This work addresses the unclear mechanisms by which feedforward networks (FFNs) in large language models organize information in high-dimensional latent spaces, particularly due to the lack of effective tools for analyzing their dynamic properties. The authors propose NerVE, a lightweight and memory-efficient framework that introduces, for the first time, a unified spectral analysis approach for FFN activations. By integrating four complementary metrics—spectral entropy, participation ratio, early eigenvalue enrichment, and Jensen–Shannon divergence—the method systematically reveals how nonlinear activations and optimizer geometry jointly regulate the utilization of latent dimensions.

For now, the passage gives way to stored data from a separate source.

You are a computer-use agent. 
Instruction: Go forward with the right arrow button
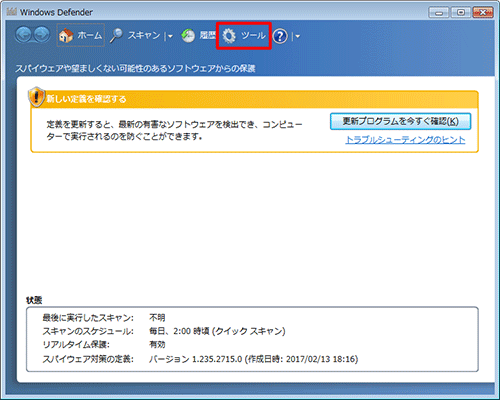pyautogui.click(x=42, y=35)
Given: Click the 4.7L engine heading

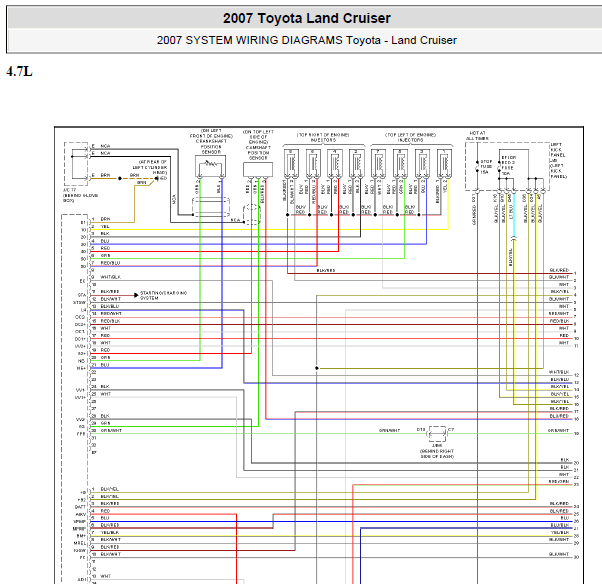Looking at the screenshot, I should click(20, 72).
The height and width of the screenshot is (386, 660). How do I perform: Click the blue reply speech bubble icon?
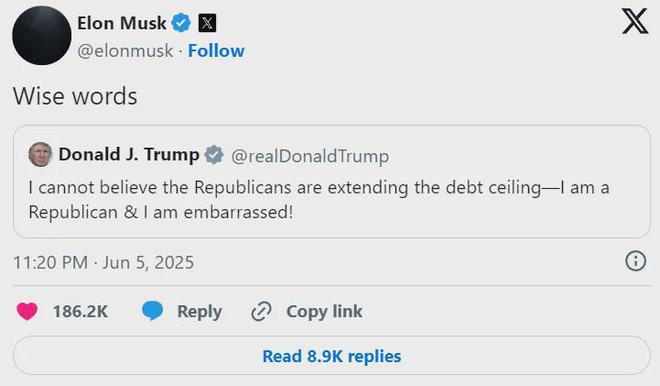tap(152, 311)
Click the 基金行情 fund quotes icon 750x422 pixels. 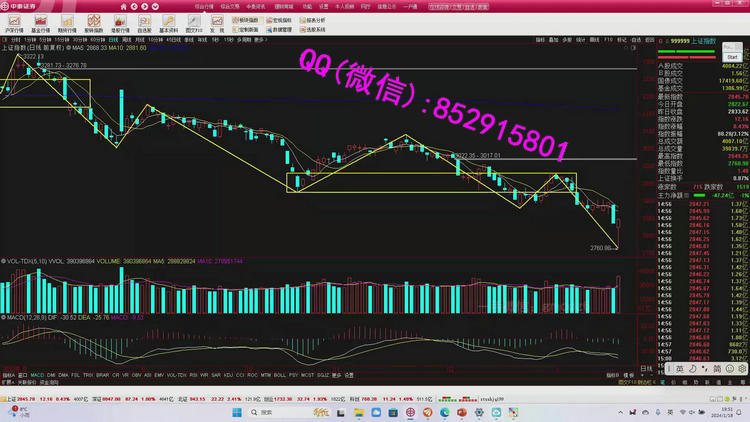tap(40, 24)
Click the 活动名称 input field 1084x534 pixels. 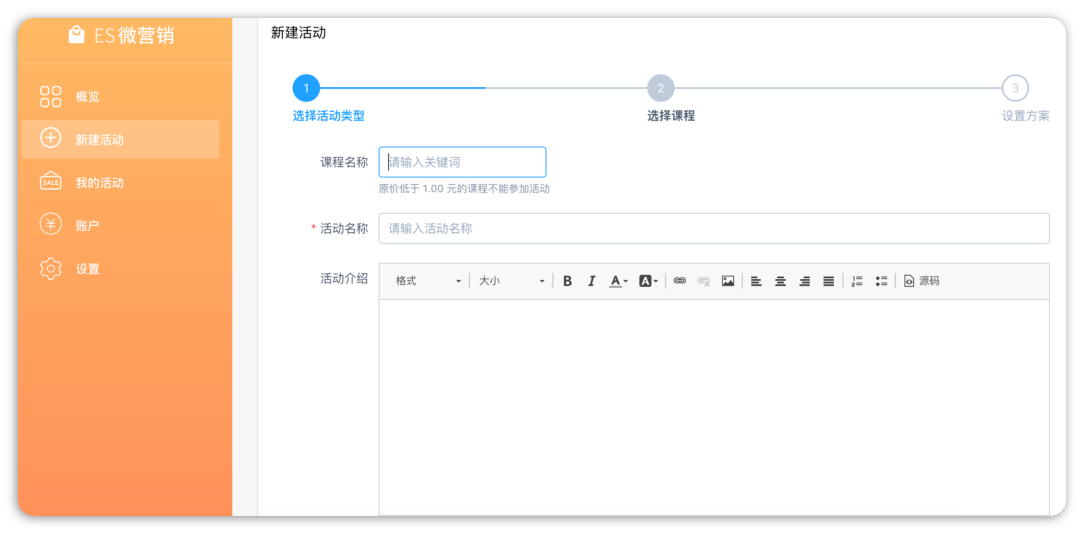point(713,228)
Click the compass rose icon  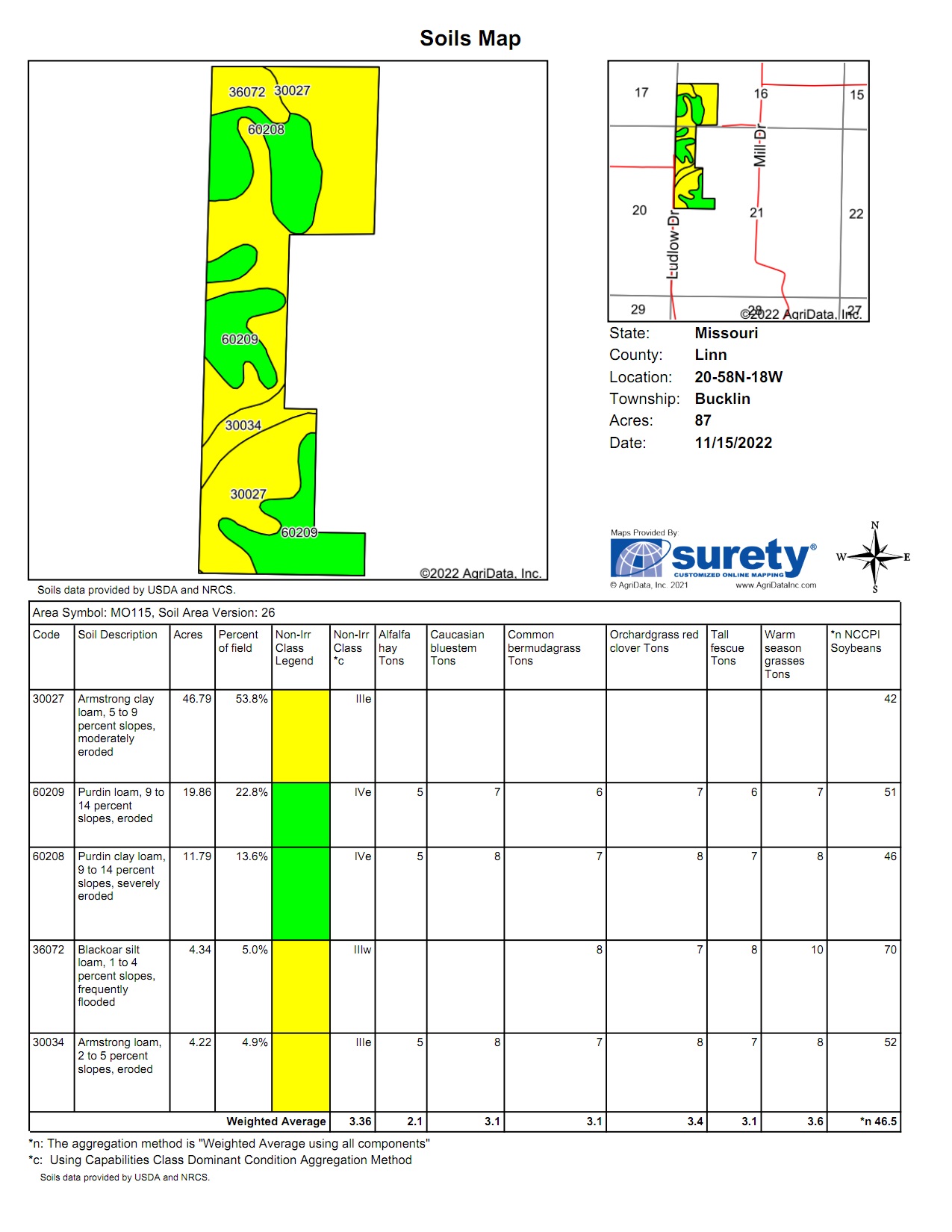coord(874,559)
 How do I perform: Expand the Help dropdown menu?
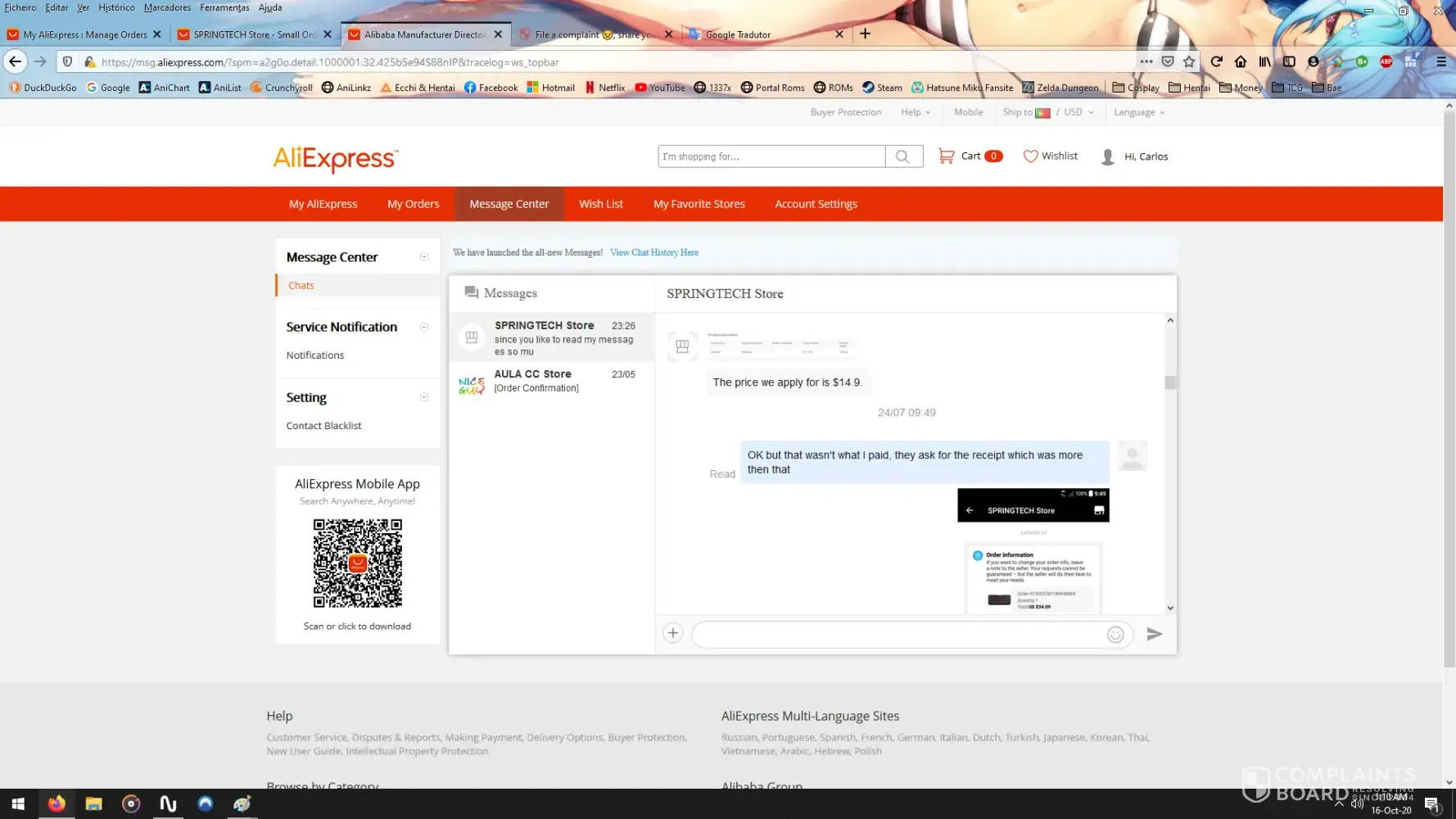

NerVE consistently recovers stable spectral signatures across diverse architectures and scales, including Transformers and MLP-Mixers, and accurately captures their correlation with model generalization, offering actionable insights for architecture and optimizer design.

We introduce NerVE, a unified eigenspectral framework for understanding how feed-forward networks (FFNs) in large language models (LLMs) organize and regulate information flow in high-dimensional latent space. Despite FFNs dominating the parameter budget, their high-dimensional dynamics remain poorly understood. NerVE addresses this gap through lightweight, memory-efficient tracking of eigenspectrum dynamics via four complementary metrics: Spectral Entropy (dispersion), Participation Ratio (effective dimensionality), Eigenvalue Early Enrichment (top-heaviness), and Jensen-Shannon divergence (distributional shifts). Our key insight is that FFN nonlinearities reinject variance across eigenmodes, fundamentally governing latent dimension utilization, and that optimizer geometry strongly modulates the extent of this variance reinjection. We validate NerVE across model scales, and diverse architectural and optimizer configurations, each uniquely shaping FFN dynamics: normalization schemes controlling variance flow; FFN weight geometries constraining latent space; positional encoding and activation functions regulating information flow; and optimizer choices redistributing effective capacity across depth. Across these settings, NerVE consistently recovers stable spectral signatures that correlate with model's generalization ability and respond predictably to design choices, generalizing beyond transformer to MLP-Mixer architectures, providing actionable insights for architectural and optimizer choices beyond trial-and-error.